* **What you will do**:
Select each line in the items below that contains the word "should", and copy those lines. The match is case-sensitive.

Records excerpted from a collection:
-------------------------
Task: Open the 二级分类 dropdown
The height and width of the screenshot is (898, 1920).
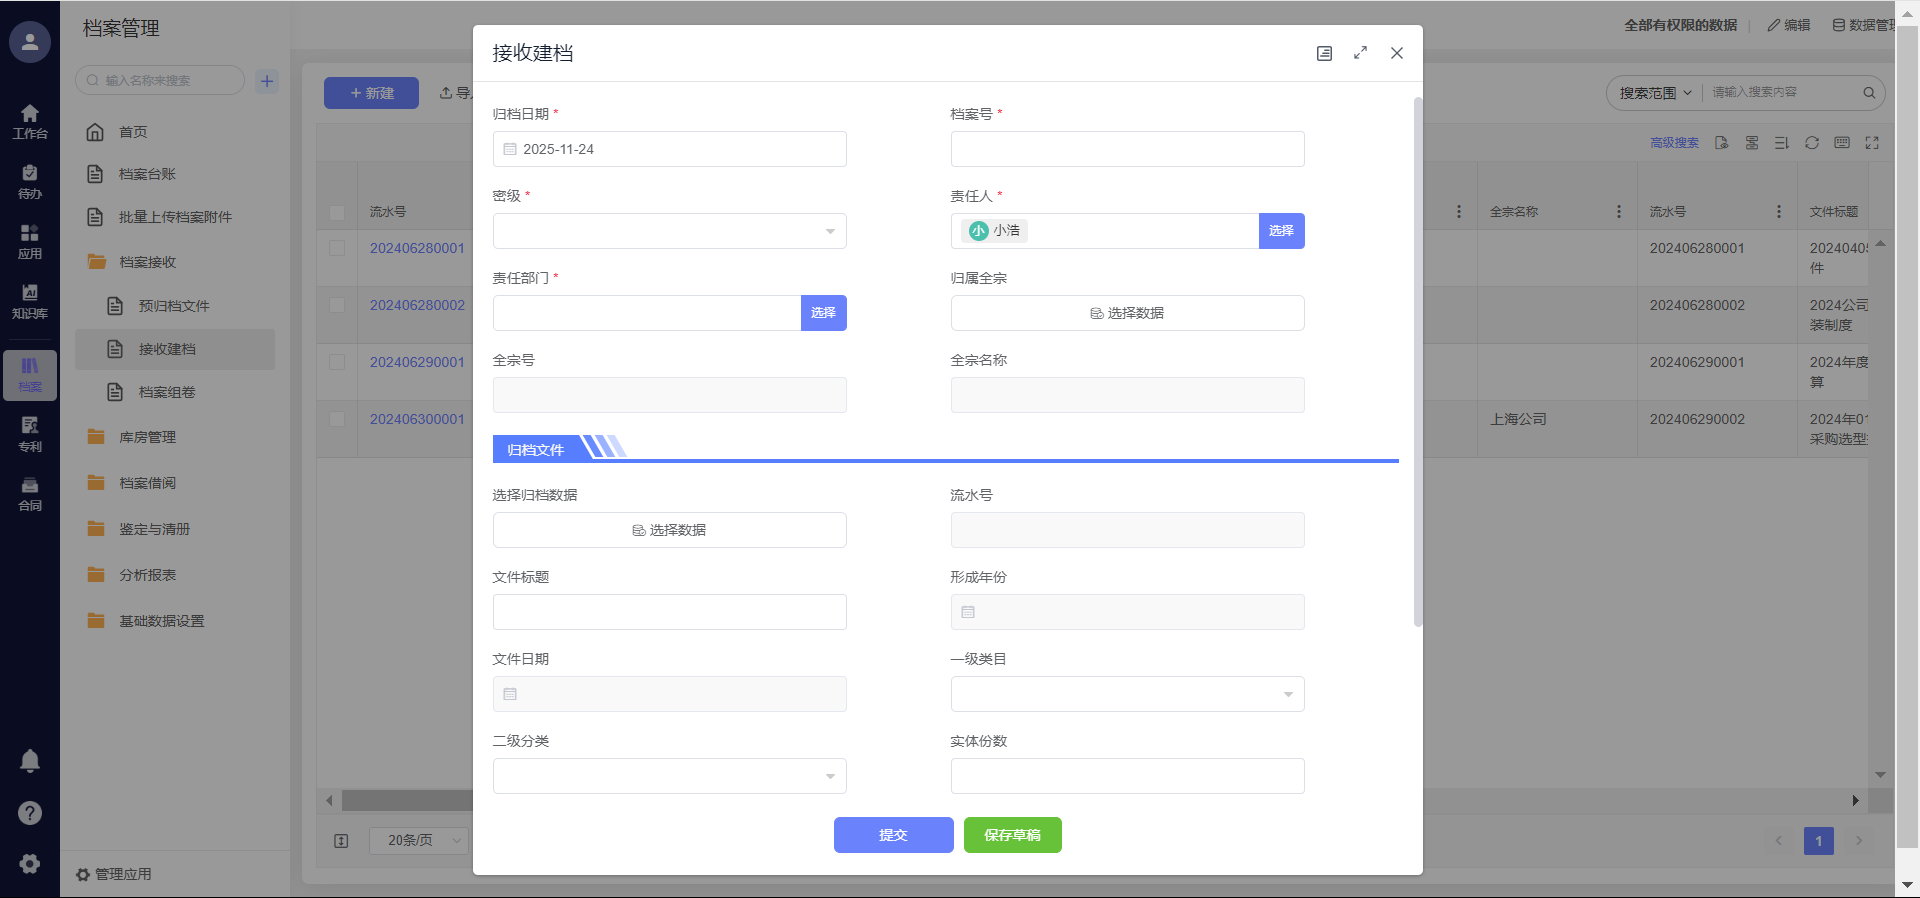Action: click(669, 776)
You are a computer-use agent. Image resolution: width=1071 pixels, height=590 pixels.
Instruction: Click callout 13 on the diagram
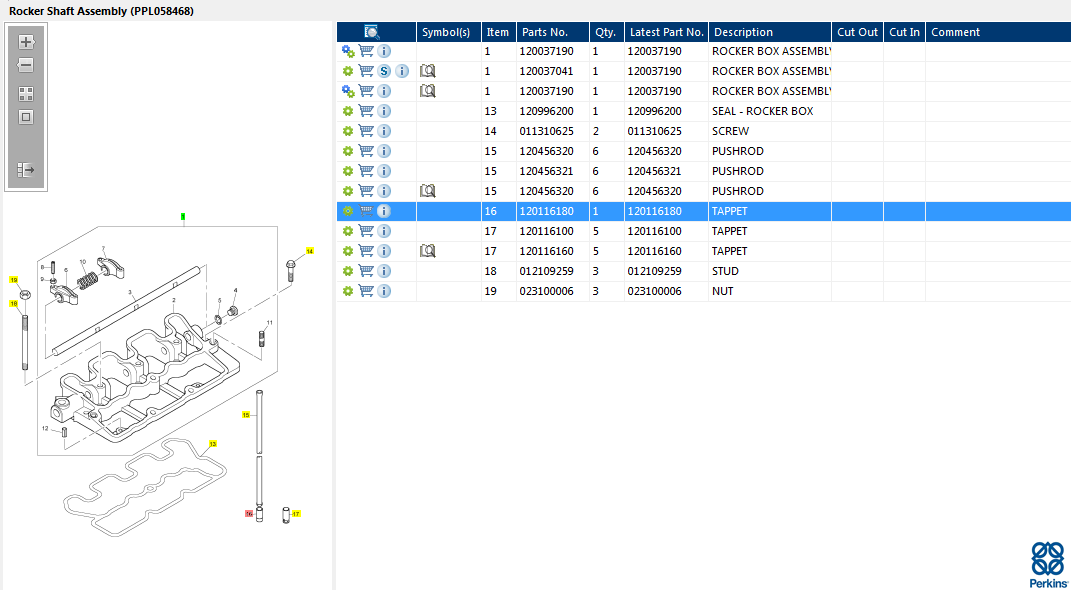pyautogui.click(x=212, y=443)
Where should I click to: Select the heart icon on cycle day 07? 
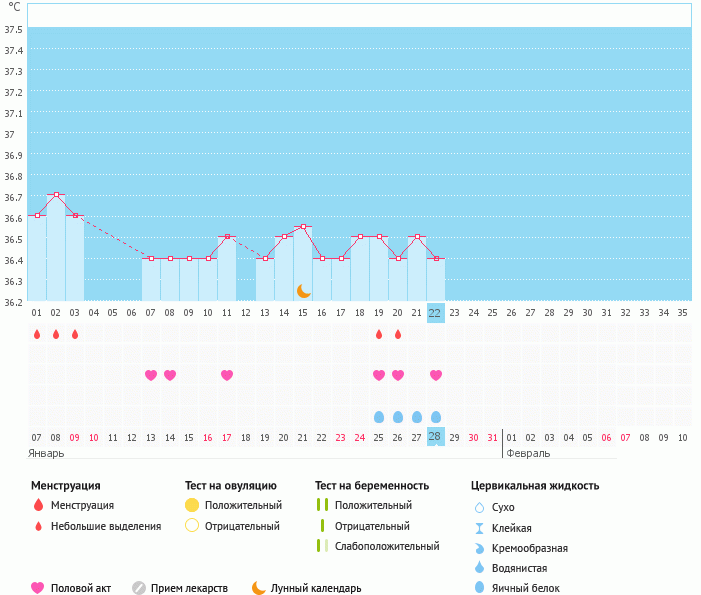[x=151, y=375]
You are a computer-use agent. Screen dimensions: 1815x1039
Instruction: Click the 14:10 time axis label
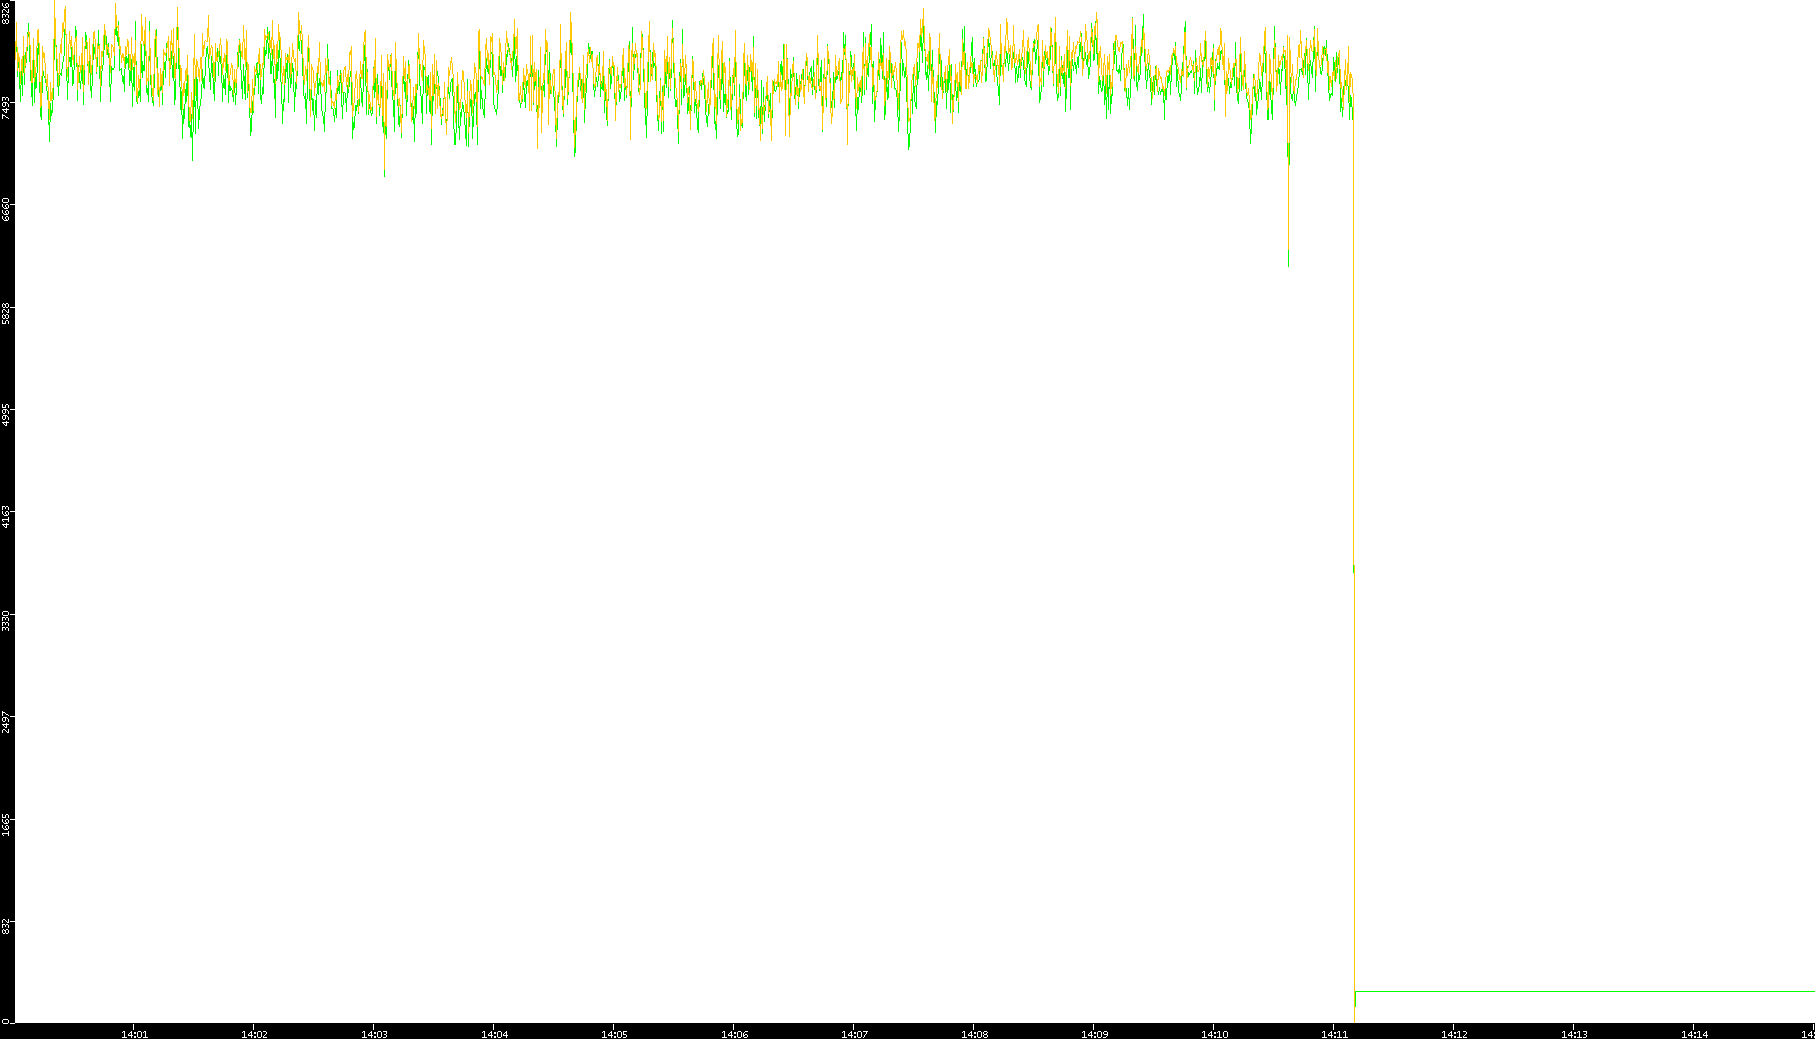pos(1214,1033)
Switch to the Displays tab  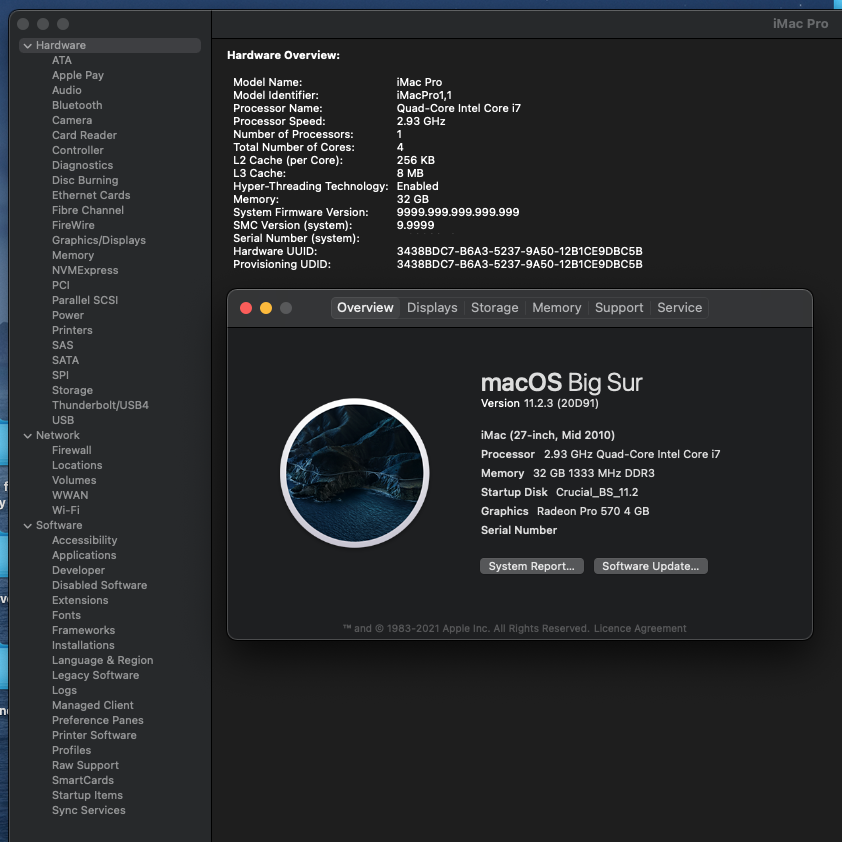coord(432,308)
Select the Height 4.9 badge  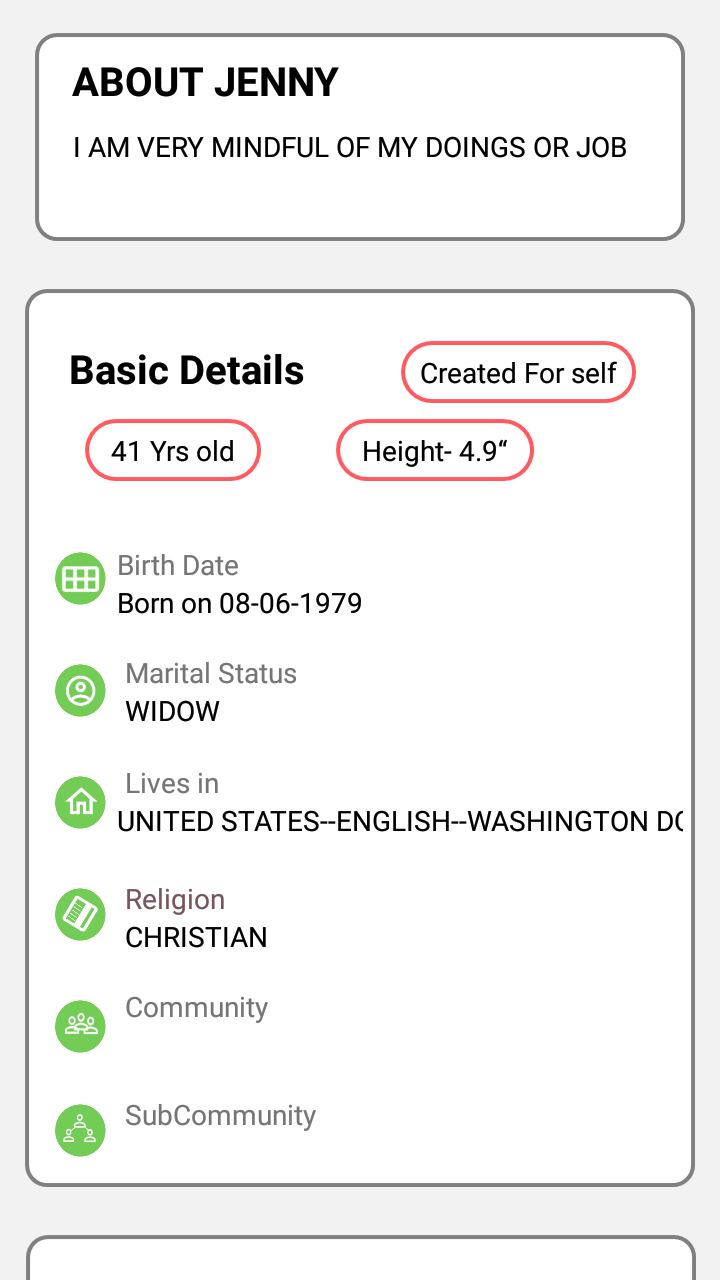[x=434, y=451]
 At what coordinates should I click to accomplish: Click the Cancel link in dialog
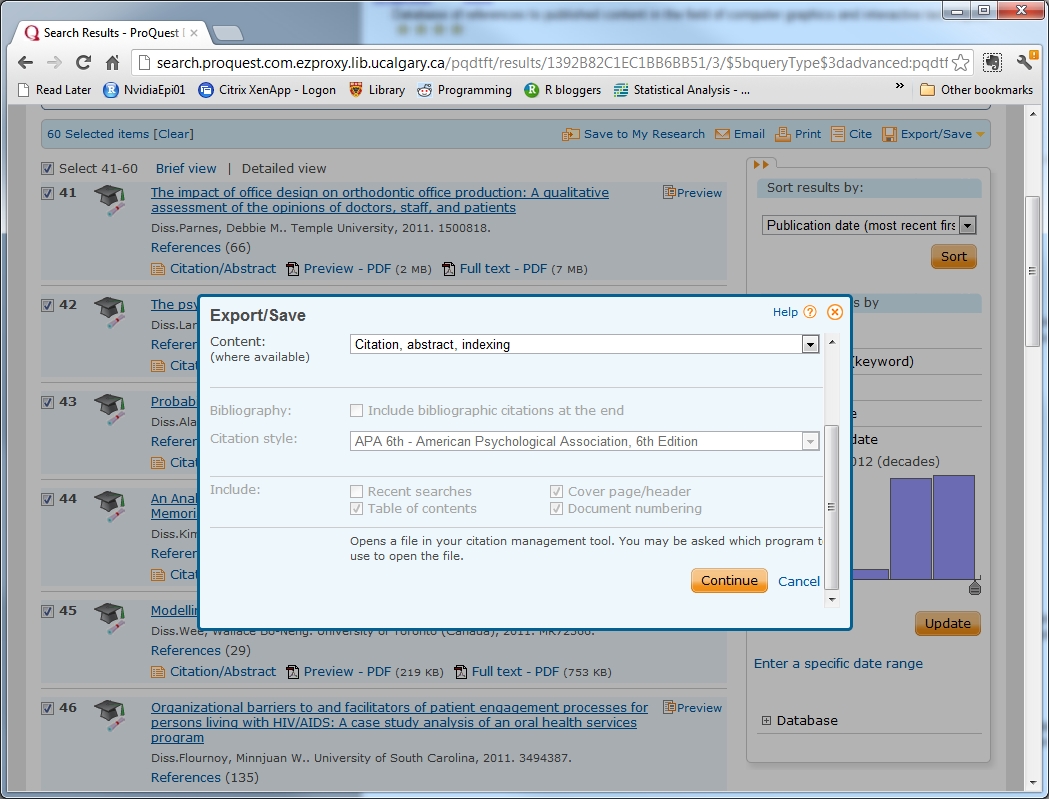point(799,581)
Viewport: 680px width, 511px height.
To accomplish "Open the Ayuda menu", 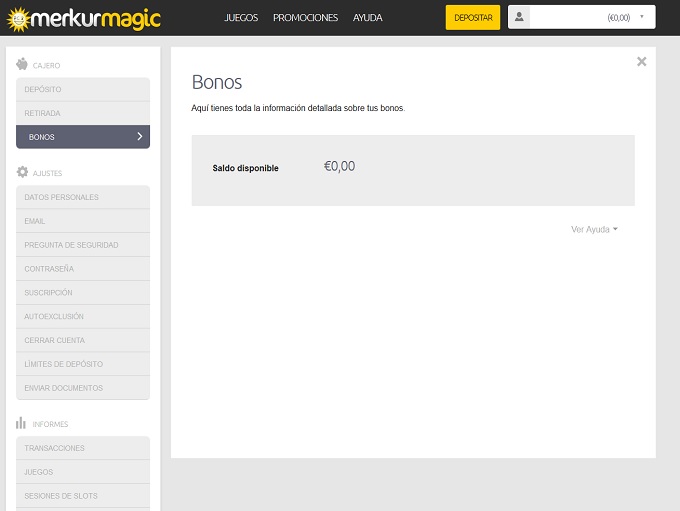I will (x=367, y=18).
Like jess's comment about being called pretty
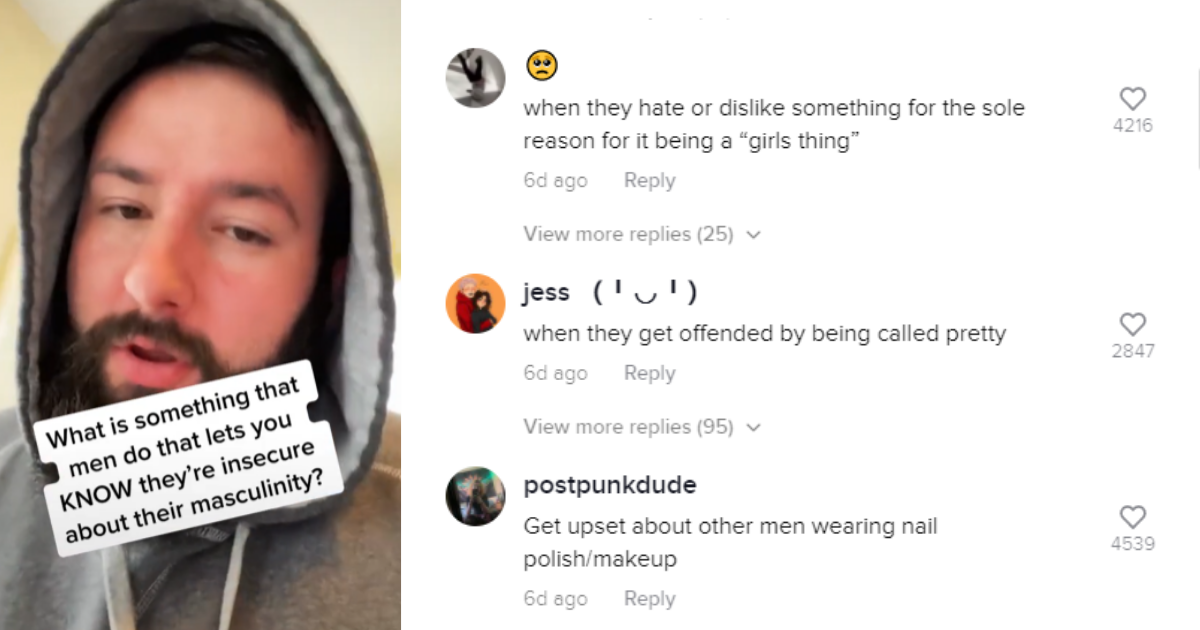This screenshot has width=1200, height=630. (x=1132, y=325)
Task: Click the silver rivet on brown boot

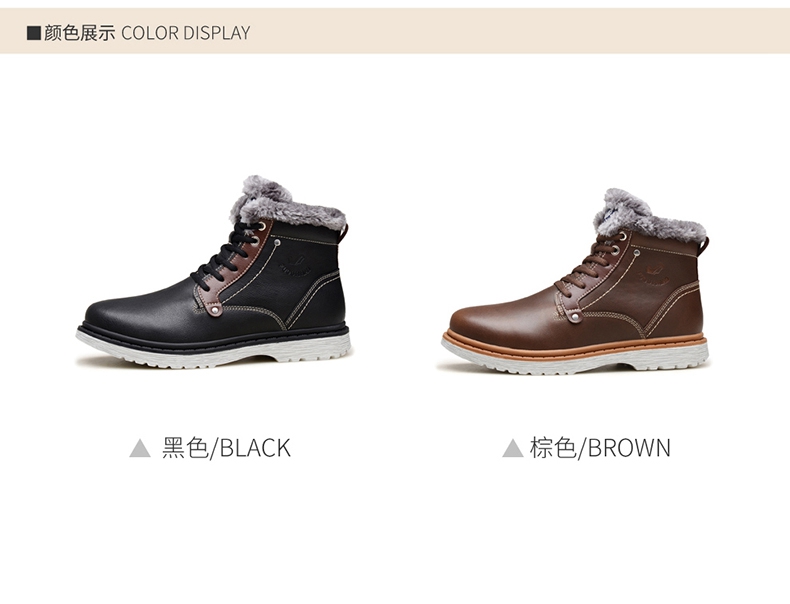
-------------------------
* **Written solution**:
Where should I click to: Select the heart icon on cycle day 07? 
 At what coordinates should I click to accomplish: Click the Cancel link in dialog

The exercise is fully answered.